Those vehicles include the Japanese H-2 Transfer Vehicle in the next year, the leaders noted.
As well, there may well be cargo transport on private commercial spacecraft being mentored by NASA.
And NASA is funding, fully, the next-generation U.S. spaceship system being developed in the Constellation Program, including the Orion space capsule being developed by Lockheed Martin Corp. [LMT], and the Ares rocket to lift Orion into space. Various components of the rocket are being developed by The Boeing Co. [BA], Alliant Techsystems Inc. [ATK] and Pratt & WhitneyRocketdyne, a unit of United Technologies Corp. [UTX]. The Orion-Ares system won’t see its first manned flight until 2015.
As well, there still will be the Russian Soyuz (manned round-trip) and Progress (cargo, ascent only) vehicles. However, the Soyuz has problems that caused problems on two consecutive landings, with a ballistic descent and hard landing far off course that thus far has sent a South Korean and a Russian to the hospital with back injuries.
Then there is the European robotic cargo craft, the Automated Transfer Vehicle.

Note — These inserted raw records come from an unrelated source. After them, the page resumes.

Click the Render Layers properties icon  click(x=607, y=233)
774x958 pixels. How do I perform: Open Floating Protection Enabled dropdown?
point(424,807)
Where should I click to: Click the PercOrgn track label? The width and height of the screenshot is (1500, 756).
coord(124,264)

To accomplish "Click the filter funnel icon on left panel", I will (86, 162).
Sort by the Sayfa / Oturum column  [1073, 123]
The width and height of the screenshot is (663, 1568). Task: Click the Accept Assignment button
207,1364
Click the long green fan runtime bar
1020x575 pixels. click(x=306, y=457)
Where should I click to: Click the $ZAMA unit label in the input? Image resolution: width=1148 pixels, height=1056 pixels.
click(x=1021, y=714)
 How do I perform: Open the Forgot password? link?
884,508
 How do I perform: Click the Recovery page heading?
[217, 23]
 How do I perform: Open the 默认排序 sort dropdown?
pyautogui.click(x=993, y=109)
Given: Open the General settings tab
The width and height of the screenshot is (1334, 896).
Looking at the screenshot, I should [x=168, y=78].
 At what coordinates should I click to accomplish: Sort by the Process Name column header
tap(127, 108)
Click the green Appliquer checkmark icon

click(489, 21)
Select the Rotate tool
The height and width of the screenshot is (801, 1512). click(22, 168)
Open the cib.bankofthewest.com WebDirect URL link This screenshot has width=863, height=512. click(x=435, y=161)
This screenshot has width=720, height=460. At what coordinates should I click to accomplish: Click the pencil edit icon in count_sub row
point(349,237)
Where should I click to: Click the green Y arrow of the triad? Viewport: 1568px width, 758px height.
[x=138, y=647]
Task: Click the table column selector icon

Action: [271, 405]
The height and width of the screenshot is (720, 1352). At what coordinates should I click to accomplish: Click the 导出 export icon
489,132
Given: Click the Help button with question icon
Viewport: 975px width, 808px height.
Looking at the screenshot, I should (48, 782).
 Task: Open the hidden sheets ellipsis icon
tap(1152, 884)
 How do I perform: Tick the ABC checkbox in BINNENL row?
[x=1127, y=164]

So there are several transport vehicles to provide "upmass" capabilities in the next decade.
Space agency leaders "also noted new initiatives such as the ESA plan for an Automated Transfer Vehicle-Advanced Return Vehicle system for downmass from the ISS and the Russia- ESA joint preparatory activities on an advanced Crew Space Transportation System.
"The Heads of Agency expressed their interest in making these capacities available for the benefit of the whole partnership and can provide sustainability of the ISS and prepare for future exploration endeavors."
Because the space station has grown rapidly since U.S. space shuttles resumed flights in 2006, the station crew is slated to double to six personnel, from the current three-at- a-time.
The leaders of the space agencies said they reviewed "implementing plans to maximize the benefits from the increase to a six-person crew in 2009 and discussed efforts to ensure that essential space transportation capabilities (both crew and cargo) will be available across the partnership for the life of the program."